● **Task goal**: Please transcribe only the lines that run from the line bearing "Task: Select the Home navigation tab" to the end of the entries, keeping both end lines. Skip the pictures.

------------------------------------------------

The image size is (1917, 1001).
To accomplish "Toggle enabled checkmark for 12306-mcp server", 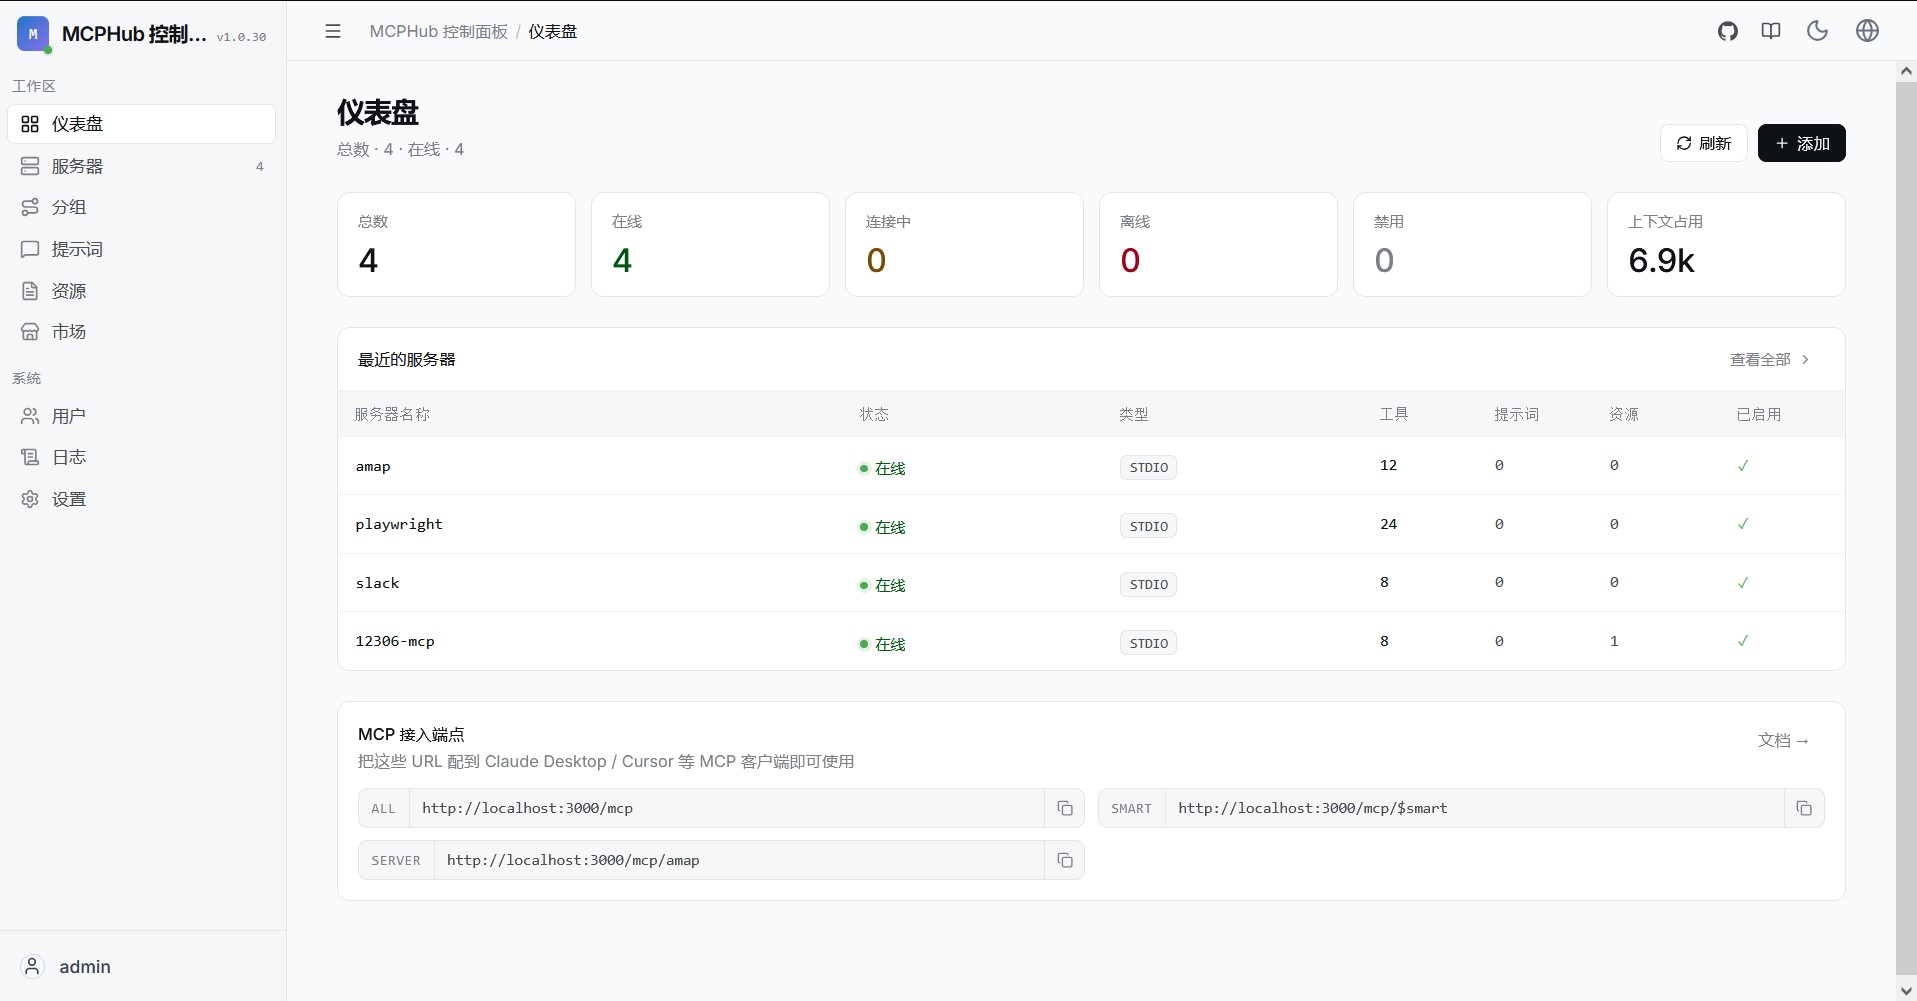I will coord(1743,641).
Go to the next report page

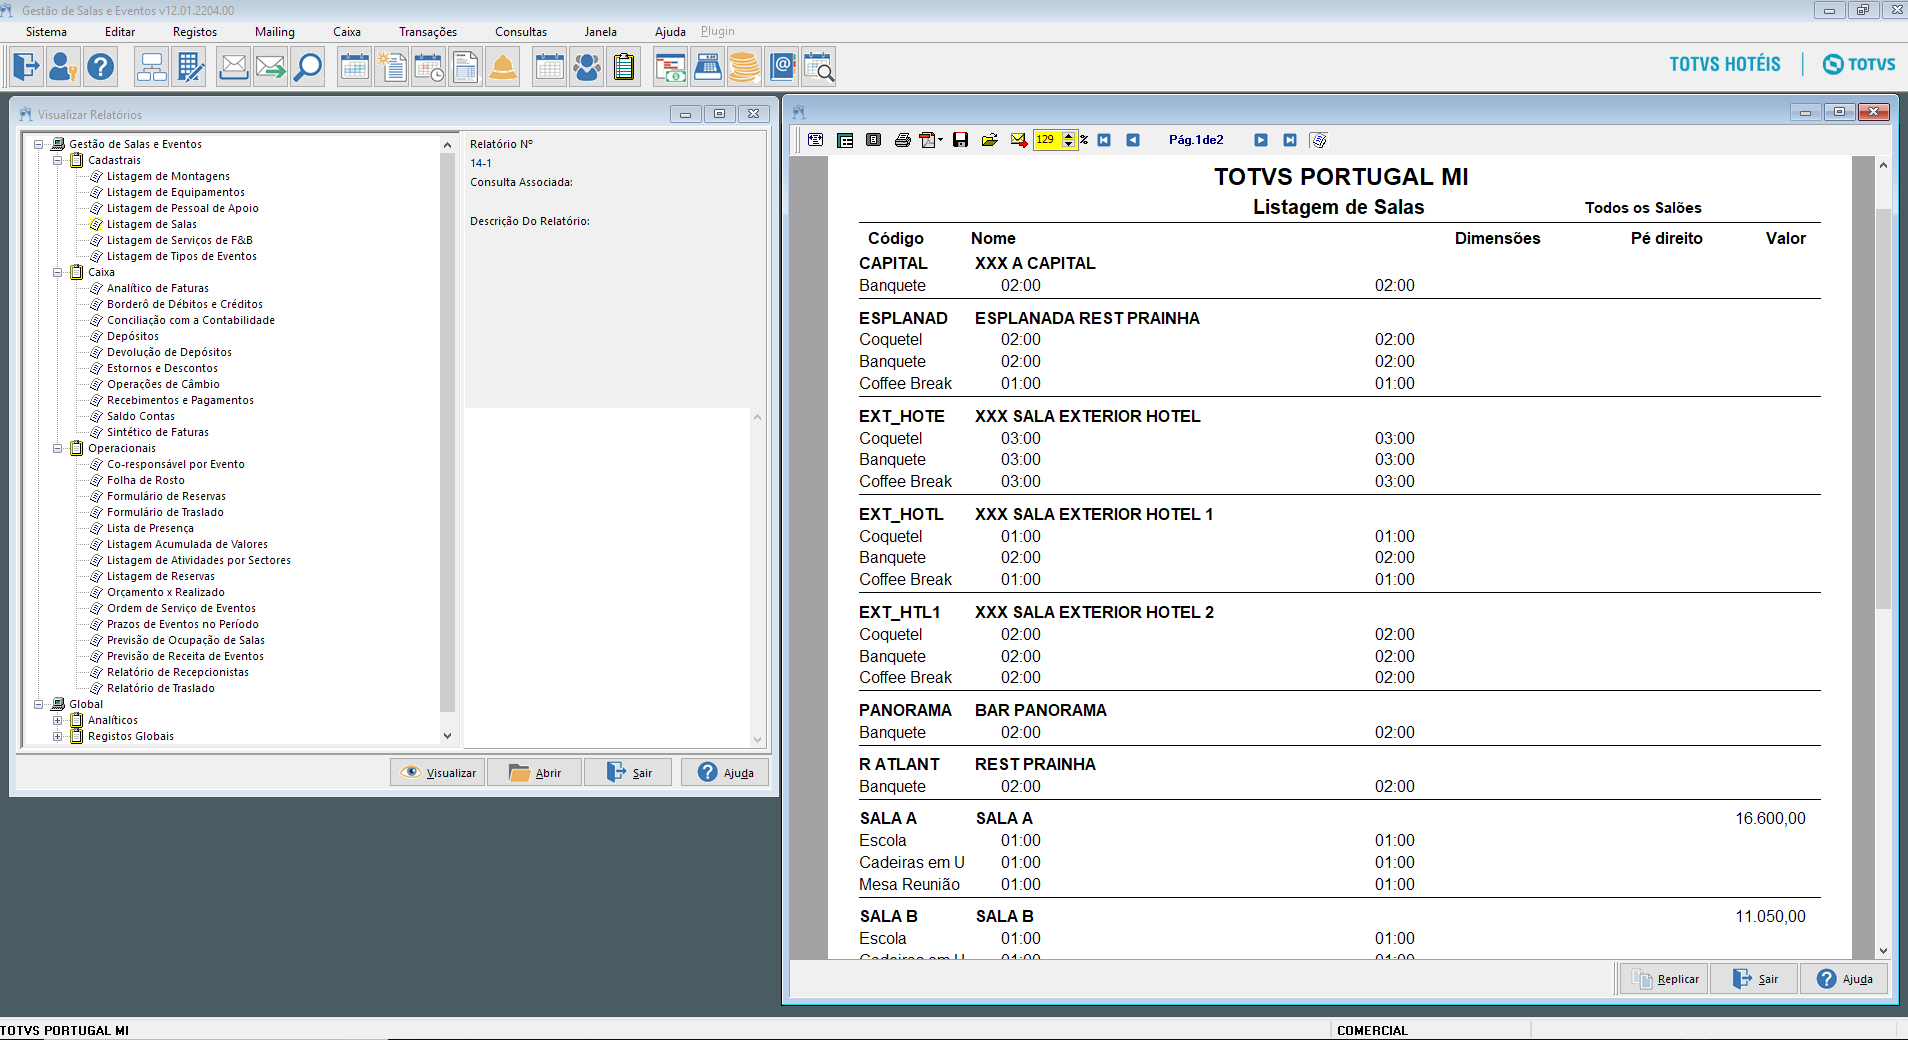coord(1261,140)
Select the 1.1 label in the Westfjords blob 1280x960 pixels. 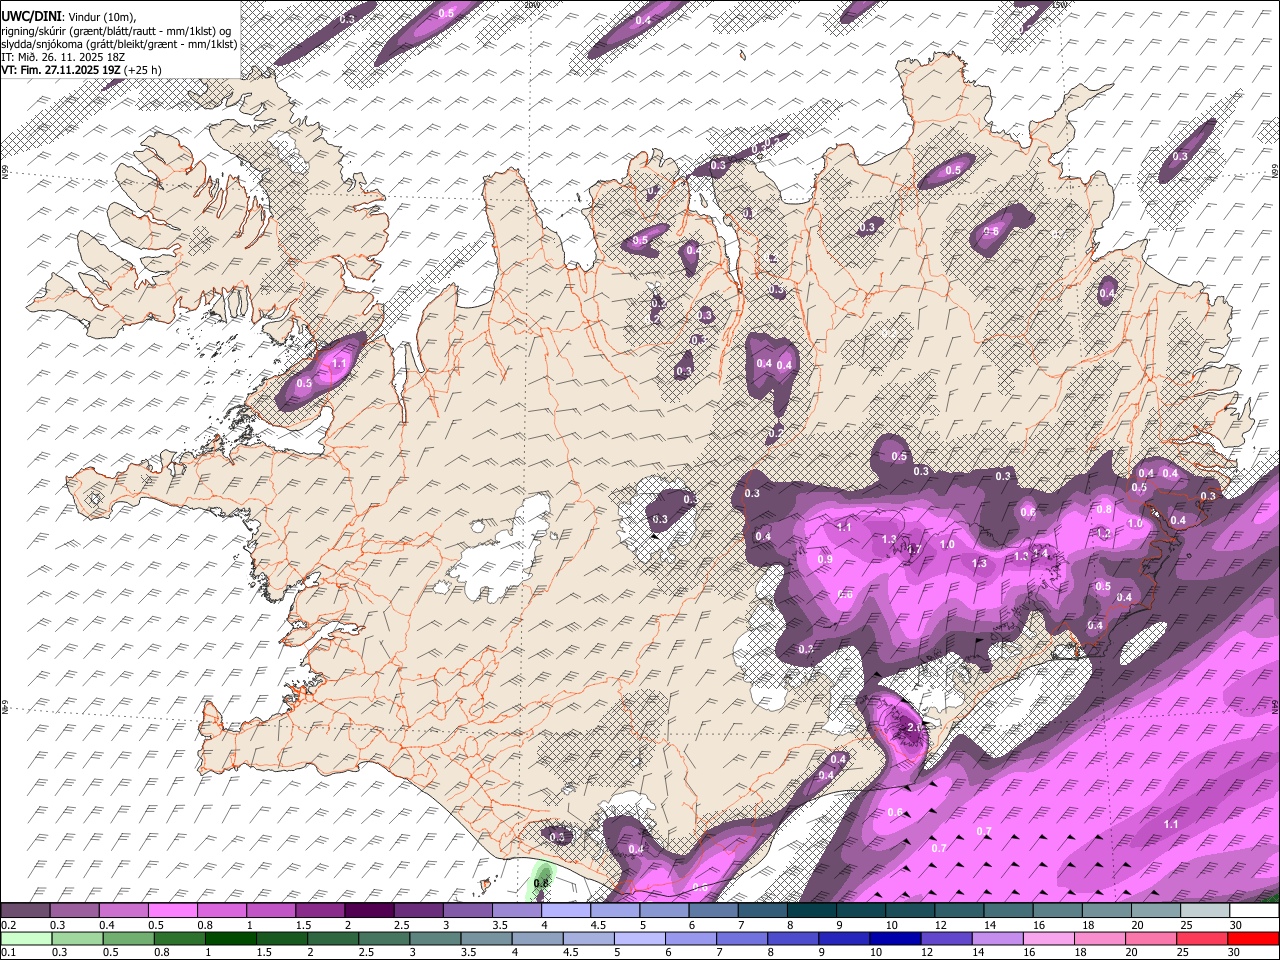[339, 364]
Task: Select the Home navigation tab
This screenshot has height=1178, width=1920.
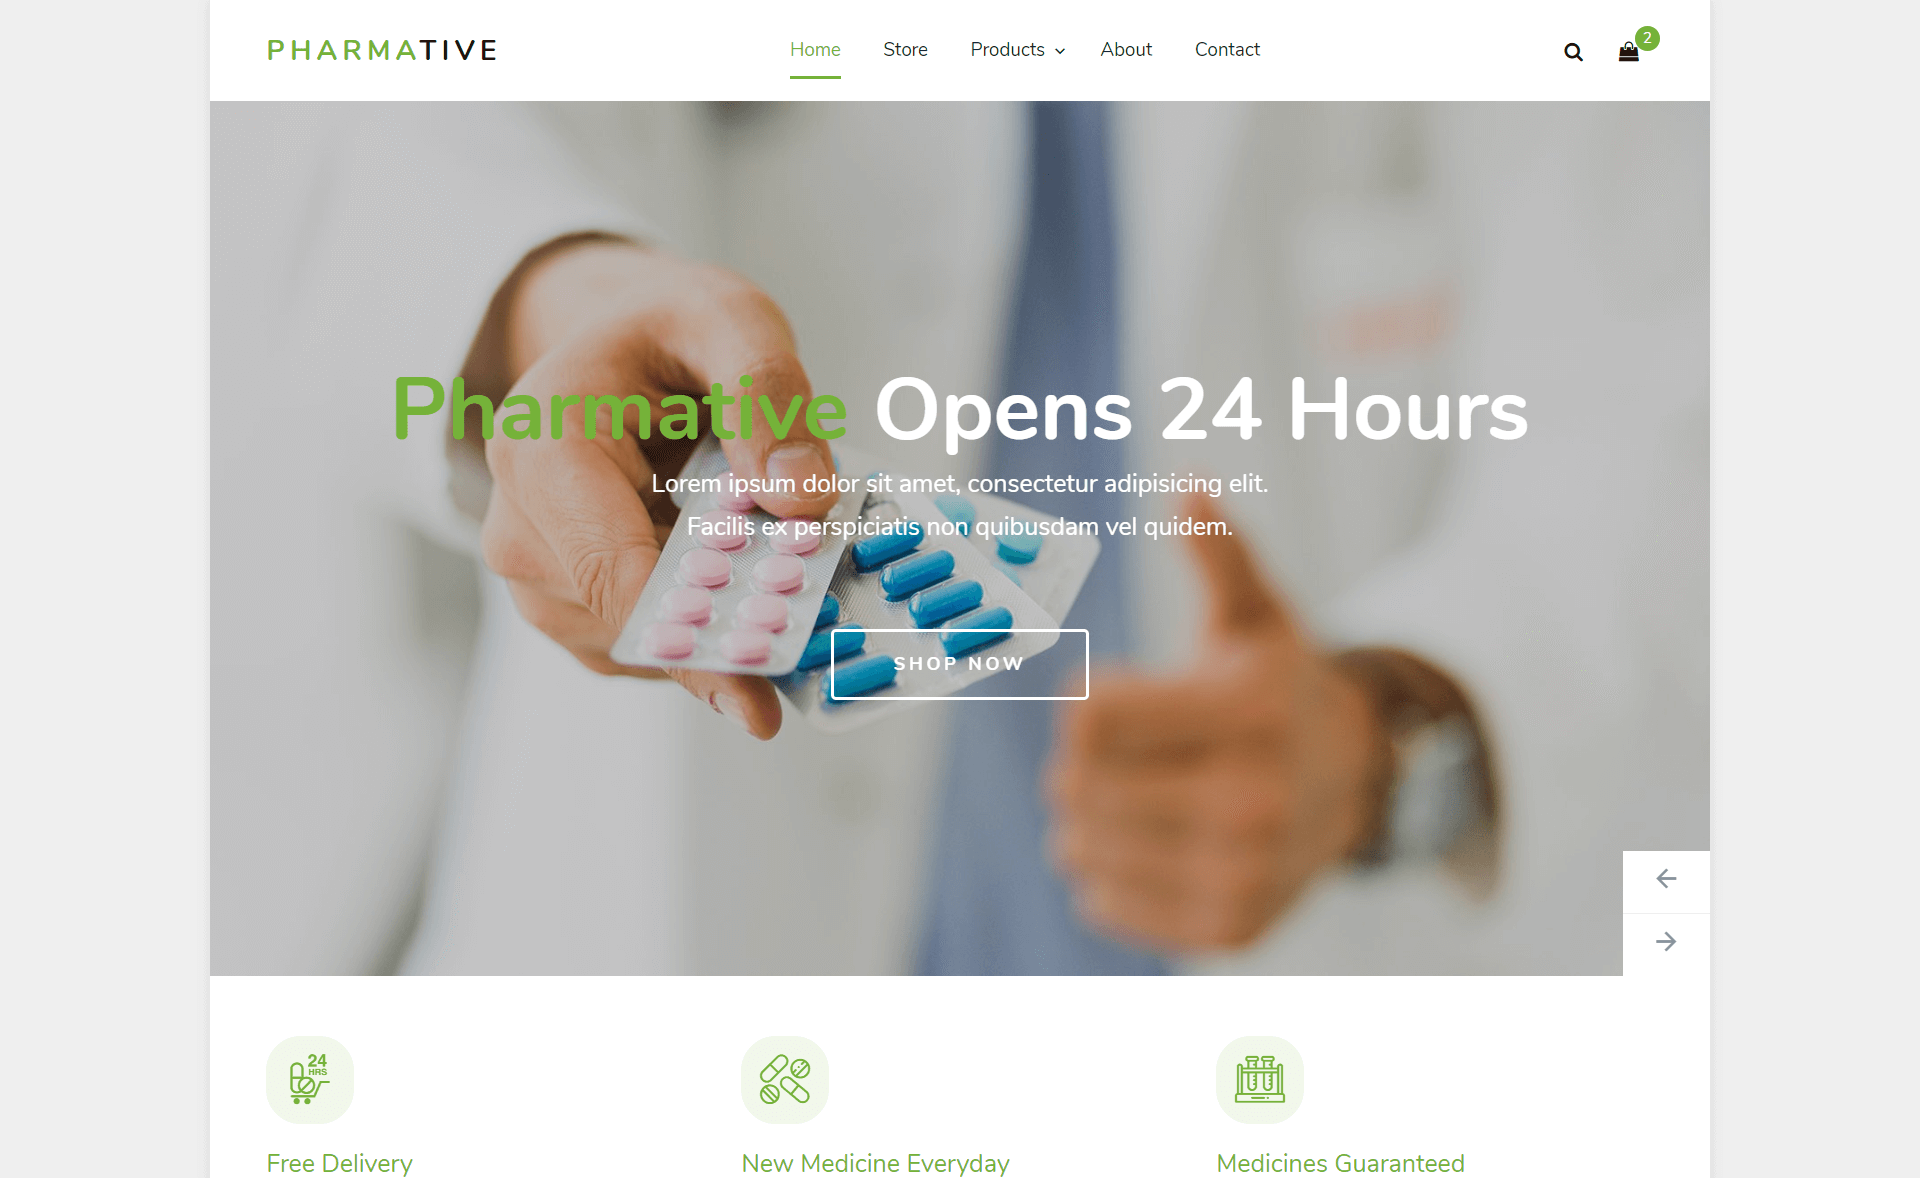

------------------------------------------------

● **Task response**:
Task: Select the Home navigation tab
This screenshot has height=1178, width=1920.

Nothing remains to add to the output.